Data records
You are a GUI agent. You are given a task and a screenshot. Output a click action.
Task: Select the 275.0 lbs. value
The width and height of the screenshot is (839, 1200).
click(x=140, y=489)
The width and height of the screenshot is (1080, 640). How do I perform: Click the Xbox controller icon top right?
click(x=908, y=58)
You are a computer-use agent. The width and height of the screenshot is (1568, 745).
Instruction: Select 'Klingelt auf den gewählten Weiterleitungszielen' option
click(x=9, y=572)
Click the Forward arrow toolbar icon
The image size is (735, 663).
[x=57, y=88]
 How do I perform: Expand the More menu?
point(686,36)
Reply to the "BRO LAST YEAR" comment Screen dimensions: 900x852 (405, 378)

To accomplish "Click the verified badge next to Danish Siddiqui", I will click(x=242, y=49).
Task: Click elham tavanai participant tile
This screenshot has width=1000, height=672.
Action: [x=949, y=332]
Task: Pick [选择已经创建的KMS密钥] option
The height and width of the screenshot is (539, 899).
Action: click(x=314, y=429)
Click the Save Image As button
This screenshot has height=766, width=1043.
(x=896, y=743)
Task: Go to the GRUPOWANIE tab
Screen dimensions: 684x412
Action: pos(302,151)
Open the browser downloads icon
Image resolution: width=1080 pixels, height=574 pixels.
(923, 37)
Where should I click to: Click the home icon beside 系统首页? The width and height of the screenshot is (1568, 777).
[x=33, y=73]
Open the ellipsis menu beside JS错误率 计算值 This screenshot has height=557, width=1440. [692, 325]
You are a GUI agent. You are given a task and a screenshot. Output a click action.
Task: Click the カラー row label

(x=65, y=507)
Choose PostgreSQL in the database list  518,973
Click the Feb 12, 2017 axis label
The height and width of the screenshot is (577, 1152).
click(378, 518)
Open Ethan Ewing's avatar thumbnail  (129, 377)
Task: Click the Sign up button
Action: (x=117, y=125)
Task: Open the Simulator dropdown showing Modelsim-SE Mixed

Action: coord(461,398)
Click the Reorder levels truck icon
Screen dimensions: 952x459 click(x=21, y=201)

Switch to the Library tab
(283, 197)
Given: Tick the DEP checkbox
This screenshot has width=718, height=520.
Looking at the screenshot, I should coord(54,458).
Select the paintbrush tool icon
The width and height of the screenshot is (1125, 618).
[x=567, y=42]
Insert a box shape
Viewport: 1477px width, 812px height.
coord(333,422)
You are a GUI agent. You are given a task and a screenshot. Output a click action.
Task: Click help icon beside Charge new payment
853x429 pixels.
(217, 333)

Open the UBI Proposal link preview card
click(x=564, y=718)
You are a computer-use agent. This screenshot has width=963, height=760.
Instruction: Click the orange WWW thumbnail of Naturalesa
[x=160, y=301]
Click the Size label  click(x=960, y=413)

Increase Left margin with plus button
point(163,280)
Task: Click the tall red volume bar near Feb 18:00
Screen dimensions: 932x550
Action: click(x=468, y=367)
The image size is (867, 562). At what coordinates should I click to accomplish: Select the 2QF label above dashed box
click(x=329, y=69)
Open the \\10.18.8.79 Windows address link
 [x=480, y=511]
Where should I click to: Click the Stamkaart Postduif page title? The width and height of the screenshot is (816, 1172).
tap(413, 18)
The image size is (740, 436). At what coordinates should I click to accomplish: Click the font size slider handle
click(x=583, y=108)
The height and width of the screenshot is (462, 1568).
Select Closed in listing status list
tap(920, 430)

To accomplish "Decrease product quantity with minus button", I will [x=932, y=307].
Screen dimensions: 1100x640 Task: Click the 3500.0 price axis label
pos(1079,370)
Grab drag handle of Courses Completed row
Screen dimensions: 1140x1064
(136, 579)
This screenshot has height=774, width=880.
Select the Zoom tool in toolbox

__WORK TO COMPLETE__
Return exactly the lines from the one containing "The image size is (867, 562)." to the last line of the data, and nothing more.

__EXERCISE RESULT__
The image size is (867, 562). At what coordinates should I click to accomplish: Select the 2QF label above dashed box
click(x=329, y=69)
Open the \\10.18.8.79 Windows address link
 [x=480, y=511]
Where should I click to: Click the Stamkaart Postduif page title? The width and height of the screenshot is (816, 1172).
tap(413, 18)
The image size is (740, 436). At what coordinates should I click to accomplish: Click the font size slider handle
click(x=583, y=108)
The height and width of the screenshot is (462, 1568).
Select Closed in listing status list
tap(920, 430)

To accomplish "Decrease product quantity with minus button", I will [x=932, y=307].
Screen dimensions: 1100x640 Task: Click the 3500.0 price axis label
pos(1079,370)
Grab drag handle of Courses Completed row
Screen dimensions: 1140x1064
(136, 579)
This screenshot has height=774, width=880.
Select the Zoom tool in toolbox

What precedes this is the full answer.